Staffed by actual female football fans, Marie Claire’s supplement offers a vision of female fandom more sophisticated than the typical, "How to Talk to Your Boyfriend on Gameday After Making Him This Secretly Healthy Turkey Chili." Marie Claire editor-in-chief Anne Fulenwider described the guide as an entertainment-based complement to the magazine’s bread-and-butter career content. “Marie Claire readers want to read about more than career strategies,” Fulenwider said. “They also want to read about what they’re doing for fun: music, books, movies — and sports.” As for the football glossary — which has been gently mocked — it is no more instructional than the magazine's monthly “Fashion 101,” she pointed out.
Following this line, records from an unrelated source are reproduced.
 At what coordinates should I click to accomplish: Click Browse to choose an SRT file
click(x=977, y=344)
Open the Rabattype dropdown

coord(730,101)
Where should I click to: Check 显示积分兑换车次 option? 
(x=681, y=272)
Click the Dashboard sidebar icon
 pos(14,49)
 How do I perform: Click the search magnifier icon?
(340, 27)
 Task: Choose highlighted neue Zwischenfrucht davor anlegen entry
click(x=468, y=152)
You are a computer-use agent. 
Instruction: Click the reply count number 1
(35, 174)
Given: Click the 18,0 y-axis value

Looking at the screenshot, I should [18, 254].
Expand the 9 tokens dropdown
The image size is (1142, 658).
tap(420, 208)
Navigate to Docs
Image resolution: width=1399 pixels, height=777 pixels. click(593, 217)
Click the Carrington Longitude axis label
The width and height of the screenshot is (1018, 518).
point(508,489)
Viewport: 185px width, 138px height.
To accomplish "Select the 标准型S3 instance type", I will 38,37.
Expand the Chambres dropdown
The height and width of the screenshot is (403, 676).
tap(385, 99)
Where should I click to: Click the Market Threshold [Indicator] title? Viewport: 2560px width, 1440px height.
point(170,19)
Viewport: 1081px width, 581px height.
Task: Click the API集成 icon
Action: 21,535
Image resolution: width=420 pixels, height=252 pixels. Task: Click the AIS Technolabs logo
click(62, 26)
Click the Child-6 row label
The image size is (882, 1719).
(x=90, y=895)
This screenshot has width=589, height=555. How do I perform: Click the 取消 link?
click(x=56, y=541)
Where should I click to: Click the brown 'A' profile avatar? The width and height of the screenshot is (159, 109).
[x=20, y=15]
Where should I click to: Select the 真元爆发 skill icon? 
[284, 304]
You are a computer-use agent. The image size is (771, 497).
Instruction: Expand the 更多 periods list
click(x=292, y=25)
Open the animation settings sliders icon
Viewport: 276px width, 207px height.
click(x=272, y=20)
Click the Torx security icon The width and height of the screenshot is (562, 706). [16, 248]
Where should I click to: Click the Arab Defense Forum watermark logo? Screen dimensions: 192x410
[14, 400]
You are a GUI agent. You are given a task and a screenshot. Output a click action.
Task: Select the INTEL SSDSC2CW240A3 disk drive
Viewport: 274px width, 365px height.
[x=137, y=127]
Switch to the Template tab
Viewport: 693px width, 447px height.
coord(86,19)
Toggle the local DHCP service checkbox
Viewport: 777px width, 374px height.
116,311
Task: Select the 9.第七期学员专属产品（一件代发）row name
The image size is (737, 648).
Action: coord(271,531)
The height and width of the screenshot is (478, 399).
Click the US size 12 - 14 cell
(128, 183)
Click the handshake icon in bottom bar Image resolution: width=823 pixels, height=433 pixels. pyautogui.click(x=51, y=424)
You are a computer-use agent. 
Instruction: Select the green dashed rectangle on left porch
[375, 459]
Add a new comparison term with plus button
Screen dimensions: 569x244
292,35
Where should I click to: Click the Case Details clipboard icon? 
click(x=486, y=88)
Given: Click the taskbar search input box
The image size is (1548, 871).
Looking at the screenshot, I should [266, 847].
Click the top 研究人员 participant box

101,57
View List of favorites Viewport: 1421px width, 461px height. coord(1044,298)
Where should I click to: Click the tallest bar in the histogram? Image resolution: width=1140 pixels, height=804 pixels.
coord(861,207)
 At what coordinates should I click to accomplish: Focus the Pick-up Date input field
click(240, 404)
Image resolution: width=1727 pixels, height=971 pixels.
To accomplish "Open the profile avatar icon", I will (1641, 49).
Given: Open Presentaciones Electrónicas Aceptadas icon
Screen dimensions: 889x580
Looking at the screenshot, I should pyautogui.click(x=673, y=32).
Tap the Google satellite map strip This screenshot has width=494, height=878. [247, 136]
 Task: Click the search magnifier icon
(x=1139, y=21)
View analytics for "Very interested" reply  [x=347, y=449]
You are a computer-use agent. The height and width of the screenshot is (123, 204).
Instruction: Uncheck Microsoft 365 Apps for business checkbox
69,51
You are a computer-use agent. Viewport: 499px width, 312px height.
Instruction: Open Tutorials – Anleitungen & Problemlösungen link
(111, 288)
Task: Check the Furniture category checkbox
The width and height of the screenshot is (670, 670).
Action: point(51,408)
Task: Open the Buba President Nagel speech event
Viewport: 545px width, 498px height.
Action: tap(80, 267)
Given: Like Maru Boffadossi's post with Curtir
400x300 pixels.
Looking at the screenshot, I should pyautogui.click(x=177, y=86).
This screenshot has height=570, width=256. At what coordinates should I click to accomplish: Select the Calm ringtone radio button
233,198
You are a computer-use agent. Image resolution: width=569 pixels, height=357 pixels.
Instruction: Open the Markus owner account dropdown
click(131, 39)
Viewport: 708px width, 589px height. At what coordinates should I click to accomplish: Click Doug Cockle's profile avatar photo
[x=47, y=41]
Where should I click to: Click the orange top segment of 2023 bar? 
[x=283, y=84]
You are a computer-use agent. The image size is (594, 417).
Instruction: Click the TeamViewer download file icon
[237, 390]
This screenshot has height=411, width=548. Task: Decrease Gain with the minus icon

Meanwhile, beyond the NFL-sanctioned auspices of Marie Claire, former Patriots offensive tackle Brian Holloway is at work on a new football site for women, HerLeague.net. With a mix of personal essays and expert-advice columns, he envisions a kind of user-generated xoJane for football. He wants to cover topics unlikely to show up in a fashion magazine, let alone one where the NFL is buying ads: rants about the extra childcare and cooking duties imposed by game day, the dangers of head injuries in youth football, and the treatment of women by professional football players. The site leaves something to be desired, in volume and design, but Holloway says it is still in beta. (The launch was delayed after several hundred teenagers threw a back-to-school rager in his unoccupied second home in Albany.) He claims 50,000 members, and ambitiously estimates he will have 2 million by the Super Bowl.

What the NFL and Holloway’s efforts share is a whiff of “separate but equal”— an implication that female fans differ from normal fans in some way. It makes one wish the NFL had more interest in making its dominant culture more welcoming to women, rather than constructing a just-for-her girlie ghetto. “Fanicures” and Swarovski-bedazzled T-shirts are a marketing opportunity, sure — but so are other things. Like, say, regular football jerseys. Popkey, for one, still can’t find one without feminine detailing. “I don’t understand why their idea is that a woman wouldn’t want to just wear a football jersey in her size!” she said. For now, she wears a boys XL.